Днем в квартире раздался звонок. Долгий, нетерпеливый. Я подумала: «Кто-то чужой». Защелкали по паркету Тонины шлепанцы без задников — пошла открывать. И тут меня кольнуло в сердце: «А вдруг это бабушка приехала!» Но в прихожей заверещал Вадька: «Мама! Мама пришла!» Я равнодушно подумала: «Чего это она сегодня так рано?»

Мать пришла необычно веселая, оживленная. С размаху швырнула свой брезентовый портфель на продавленный диван. Пригладила волосы. Улыбаясь, спросила меня:

— Ну как, дочка, дела? Все куксишься? А зря. Тоня с досадой махнула рукой:

— А ну ее. Напустит на себя с утра мирихлюндию и киснет, и киснет целый день. Надоело.

Мать весело сказала:

А у меня новость. Слушайте внимательно. Через три дня мы уезжаем!

Ура!—завопил Вадька.

Куда это? — озабоченно спросила Тоня. — Аль дачу сняли? На какие, интересно, доходы? До получки и так не дожить.

Нет. Не дачу. Совсем уезжаем. В Пушкинские Горы. Место я там получила. Старшего агронома района.

Тоня присвистнула:

Вот те раз! Не было печали. Или вы не знаете что сейчас в деревне творится?

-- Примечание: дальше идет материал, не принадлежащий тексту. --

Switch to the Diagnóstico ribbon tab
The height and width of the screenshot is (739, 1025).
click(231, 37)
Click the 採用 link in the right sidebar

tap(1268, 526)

Знаю. Началась сплошная коллективизация. И мое место, как специалиста, там. Или, по-твоему, меня зря советская власть учила? Разве тут работа? На счетах любую девчонку можно научить щелкать. Нет, я хочу настоящего дела.

А что ты будешь делать? — спросила Галка.

Колхозы организовывать. Ах ты Галчонок этакий! Ты даже и не представляешь, как мы здорово заживем на новом месте! Пушкинские Горы — это же рай земной. Русская Швейцария. Давайте обедать и начнем не спеша укладываться. Дела у нас много.

Я не знала, как воспринять новость. Радоваться боялась. У нас в Сергиевке тоже говорили: «В городе не жизнь, а рай. Никто не ломает спину от зари до зари. Оттрубил свои часы — и никакой заботушки. Хоть песни пой, хоть булки жуй, хоть по Невскому, как барин, прогуливайся». А тут оказался такой рай — хоть ложись да помирай...

Весь вечер я думала о Пушкинских Горах. Что это такое? Раз колхозы — значит, деревня. А похожа ли она на Сергиевку? И далеко ли оттуда до Сергиевки?

Не вытерпела. Спросила, ни к кому не обращаясь:

Где ж находятся эти самые Пушкинские Горы?

На Псковщине,— с готовностью откликнулась мать. — Место знаменитое. Великий русский поэт Александр Сергеевич Пушкин там похоронен.

И я сразу вспомнила. Дедушка в тех местах бывал. Все собирался меня отвезти на могилу Пушкина, как подрасту. Да-вот не успел...

Я так обрадовалась, что неожиданно для себя запела.

Гляди-ка ты! — удивилась Тоня. А мать засмеялась:

Пой, дочка, свои припевки сколько влезет.